When you masquerade a connection, it means that we set the IP address used on a specific network interface instead of the –to-source option, and the IP address is automatically grabbed from the information about the specific interface. The MASQUERADE target also has the effect that connections are forgotten when an interface goes down, which is extremely good if we, for example, kill a specific interface. If we would have used the SNAT target, we may have been left with a lot of old connection tracking data, which would be lying around for days, swallowing up useful connection tracking memory. This is, in general, the correct behavior when dealing with dial-up lines that are probably assigned a different IP every time they are brought up. In case we are assigned a different IP, the connection is lost anyways, and it is more or less idiotic to keep the entry around.
It is still possible to use the MASQUERADE target instead of SNAT even though you do have a static IP, however, it is not favorable since it will add extra overhead, and there may be inconsistencies in the future which will thwart your existing scripts and render them "unusable".
Note that the MASQUERADE target is only valid within the POSTROUTING chain in the nat table, just as the SNAT target. The MASQUERADE target takes one option specified below, which is optional.
Table 11-10. MASQUERADE target options
| Option | –to-ports |
| Example | iptables -t nat -A POSTROUTING -p TCP -j MASQUERADE –to-ports 1024-31000 |
| Explanation | The –to-ports option is used to set the source port or ports to use on outgoing packets. Either you can specify a single port like –to-ports 1025 or you may specify a port range as –to-ports 1024-3000. In other words, the lower port range delimiter and the upper port range delimiter separated with a hyphen. This alters the default SNAT port-selection as described in the SNAT target section. The –to-ports option is only valid if the rule match section specifies the TCP or UDP protocols with the –protocol match. |
Note Works under Linux kernel 2.3, 2.4, 2.5 and 2.6.
MIRROR target
Warning! Be warned, the MIRROR is dangerous and was only developed as an example code of the new conntrack and NAT code. It can cause dangerous things to happen, and very serious DDoS/DoS will be possible if used improperly. Avoif using it at all costs! It was removed from 2.5 and 2.6 kernels due to it's bad security implications!
The MIRROR target is an experimental and demonstration target only, and you are warned against using it, since it may result in really bad loops hence, among other things, resulting in serious Denial of Service. The MIRROR target is used to invert the source and destination fields in the IP header, and then to retransmit the packet. This can cause some really funny effects, and I'll bet that, thanks to this target, not just one red faced cracker has cracked his own box by now. The effect of using this target is stark, to say the least. Let's say we set up a MIRROR target for port 80 at computer A. If host B were to come from yahoo.com, and try to access the HTTP server at host A, the MIRROR target would return the yahoo host's own web page (since this is where the request came from).

■ Provided records:
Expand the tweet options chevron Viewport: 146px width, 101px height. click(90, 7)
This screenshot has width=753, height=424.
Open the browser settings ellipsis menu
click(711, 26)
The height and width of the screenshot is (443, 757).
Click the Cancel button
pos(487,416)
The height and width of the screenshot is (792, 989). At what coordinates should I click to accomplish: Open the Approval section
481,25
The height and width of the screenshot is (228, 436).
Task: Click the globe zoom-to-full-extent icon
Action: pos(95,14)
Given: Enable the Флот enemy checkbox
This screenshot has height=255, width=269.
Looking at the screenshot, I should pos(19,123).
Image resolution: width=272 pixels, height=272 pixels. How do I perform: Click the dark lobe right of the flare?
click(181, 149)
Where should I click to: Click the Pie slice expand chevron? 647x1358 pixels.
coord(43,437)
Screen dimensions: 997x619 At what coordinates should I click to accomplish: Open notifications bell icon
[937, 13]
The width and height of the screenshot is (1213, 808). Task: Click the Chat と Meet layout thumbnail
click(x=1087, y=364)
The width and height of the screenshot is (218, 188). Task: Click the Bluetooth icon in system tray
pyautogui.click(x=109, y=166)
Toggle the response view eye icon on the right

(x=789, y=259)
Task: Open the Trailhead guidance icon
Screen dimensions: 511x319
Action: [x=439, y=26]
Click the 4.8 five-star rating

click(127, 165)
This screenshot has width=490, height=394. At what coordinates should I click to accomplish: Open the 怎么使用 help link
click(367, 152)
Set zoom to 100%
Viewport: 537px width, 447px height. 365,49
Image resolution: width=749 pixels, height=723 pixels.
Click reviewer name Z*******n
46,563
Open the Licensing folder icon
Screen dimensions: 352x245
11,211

■ Tasks for this exercise:
(1) Condense the paragraph of the iptables excerpt that begins "It is still possible to use the MASQUERADE target" into one or two sentences, keeping its main facts.
(2) Please continue the iptables excerpt from the point where it stops.

■ The replies:
(1) MASQUERADE can be used instead of SNAT even with a static IP, but this is not advisable. It adds extra overhead, and future inconsistencies could break existing scripts and make them unusable.

(2)
Note that the MIRROR target is only valid within the INPUT, FORWARD and PREROUTING chains, and any user-defined chains which are called from those chains. Also note that outgoing packets resulting from the MIRROR target are not seen by any of the normal chains in the filter, nat or mangle tables, which could give rise to loops and other problems. This could make the target the cause of unforeseen headaches. For example, a host might send a spoofed packet to another host that uses the MIRROR command with a TTL of 255, at the same time spoofing its own packet, so as to seem as if it comes from a third host that uses the MIRROR command. The packet will then bounce back and forth incessantly, for the number of hops there are to be completed. If there is only 1 hop, the packet will jump back and forth 240-255 times. Not bad for a cracker, in other words, to send 1500 bytes of data and eat up 380 kbyte of your connection. Note that this is a best case scenario for the cracker or script kiddie, whatever we want to call them.
Note Works under Linux kernel 2.3 and 2.4. It was removed from 2.5 and 2.6 kernels due to it's inherent insecurity. Do not use this target!
NETMAP target
NETMAP is a new implementation of the SNAT and DNAT targets where the host part of the IP address isn't changed. It provides a 1:1 NAT function for whole networks which isn't available in the standard SNAT and DNAT functions. For example, lets say we have a network containing 254 hosts using private IP addresses (a /24 network), and we just got a new /24 network of public IP's. Instead of walking around and changing the IP of each and every one of the hosts, we would be able to simply use the NETMAP target like -j NETMAP -to 10.5.6.0/24 and voila, all the hosts are seen as 10.5.6.x when they leave the firewall. For example, 192.168.0.26 would become 10.5.6.26.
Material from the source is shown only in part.